CenterPoint Energy, which delivers power to more than 2.3 million consumers in six states, collects electronic meter data every 15 minutes for energy use reporting — and that means hefty data-storage costs.
In six weeks, SAP and CenterPoint Energy built a testing environment that processed over 5 billion data records with Hadoop, HANA and HANA Vora, according to SAP. After that successful test deployment, CenterPoint Energy opted to implement and standardize on the HANA big data platforms.
“Our initial analysis proved that SAP HANA paired with SAP HANA Vora is the right solution for us moving forward operationally,” said Gary Hayes, CIO and senior vice president of CenterPoint Energy, in a statement.
HANA Vora has a strong ability to handle structured as well as transactional data running in the HANA enterprise computing platform, said Irfan Khan, CTO of SAP’s global customer operations.

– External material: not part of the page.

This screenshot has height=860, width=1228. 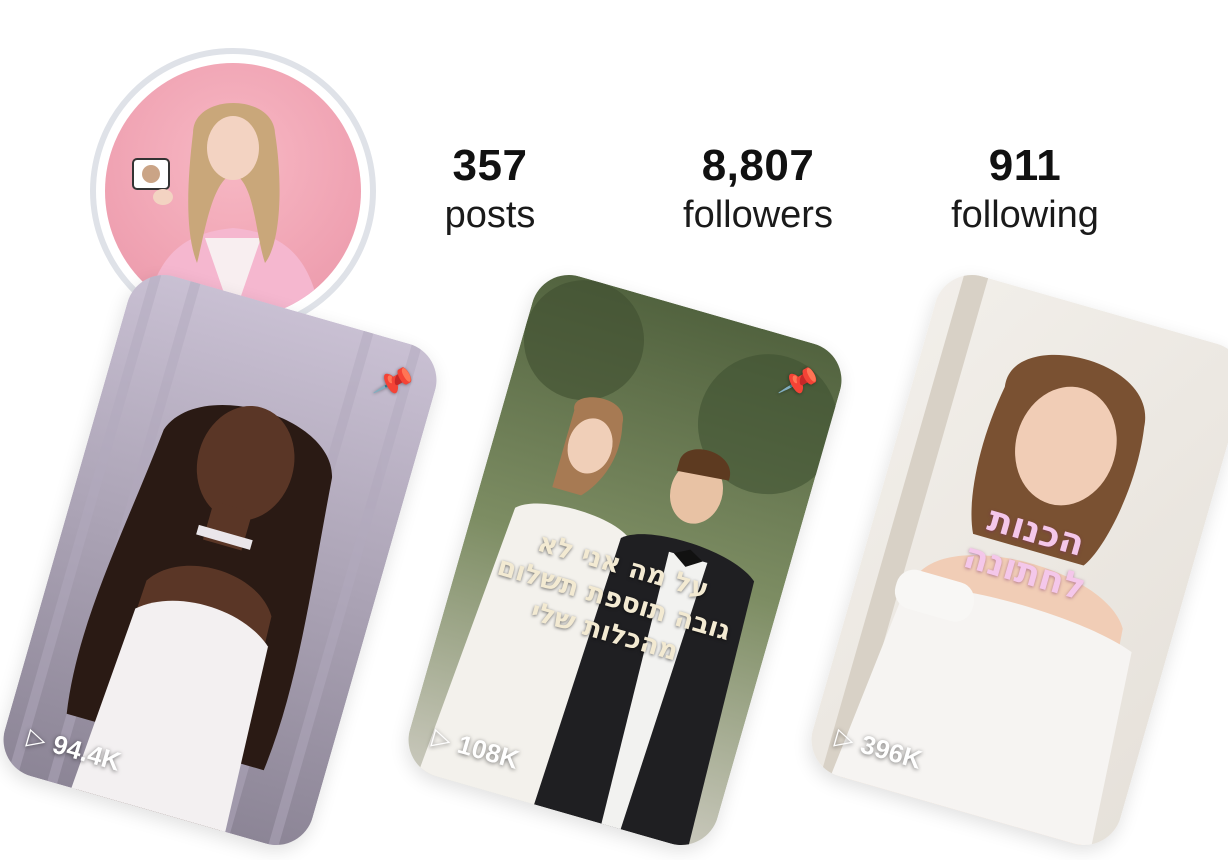 I want to click on stat-following: 911 following, so click(x=1025, y=189).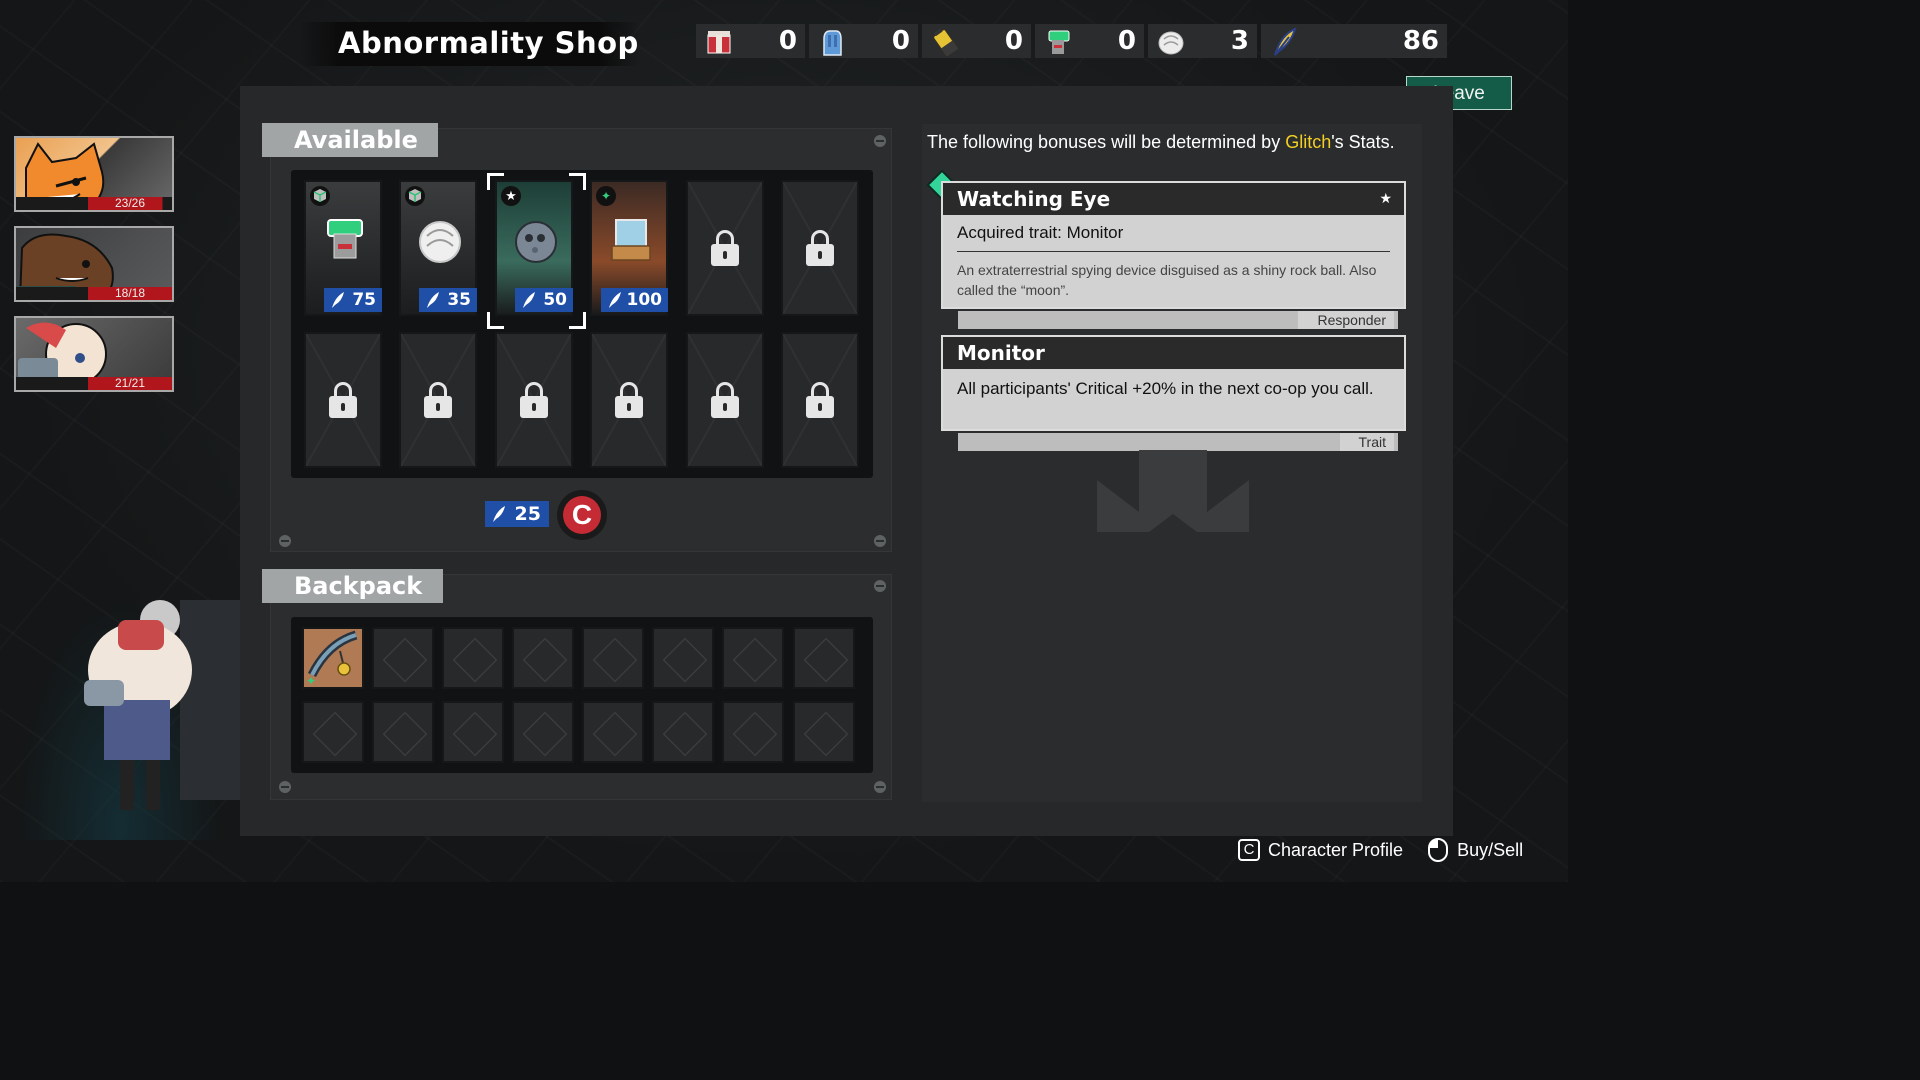 Image resolution: width=1920 pixels, height=1080 pixels. Describe the element at coordinates (162, 705) in the screenshot. I see `sheep-character-sprite-icon` at that location.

“But by deploying Vora on a cluster of machines that are running the Spark foundation, and, at the same time, sitting on top of the storage foundation of, say, Hadoop, we can push a variety of different types of work directly from HANA as a computing platform,” Khan said. The result is “much more of a business-coherent view of what’s going on.”
HANA Vora sits as a “first-class citizen” inside of the Spark foundation, allowing SAP to either push down very specific types of analytical workloads into Spark storage, or bring back contextual information into the transactional core to provide much more meaningful insight to customers, Khan said.
From a big-data analytics perspective, the main challenge with in-memory systems such as HANA is the cost-to-value ratio, said Dolphin’s Hopf. Main memory is expensive, and enterprises quickly reach a data volume where the cost simply outweighs the benefits of the analyses they can do for various scenarios.
That’s why adding Hadoop support was essential in making HANA big data practical, according to Hopf. Incorporating some of the HANA database technology in the HANA Vora analytics front end and having it sit on top of Hadoop and Spark “allows customers to run high-performance analytics on subsets of data that can be stored in fairly massive Hadoop data lakes,” he said.
Hadoop and Spark to play essential role in HANA big data projects
According to Moxie, combining HANA Vora with Hadoop and Spark is a big step in giving businesses full access to all of their data. As the internet of things (IoT) grows, Spark will be effective for the distributive processing and extracting of data sets needed for that sort of work.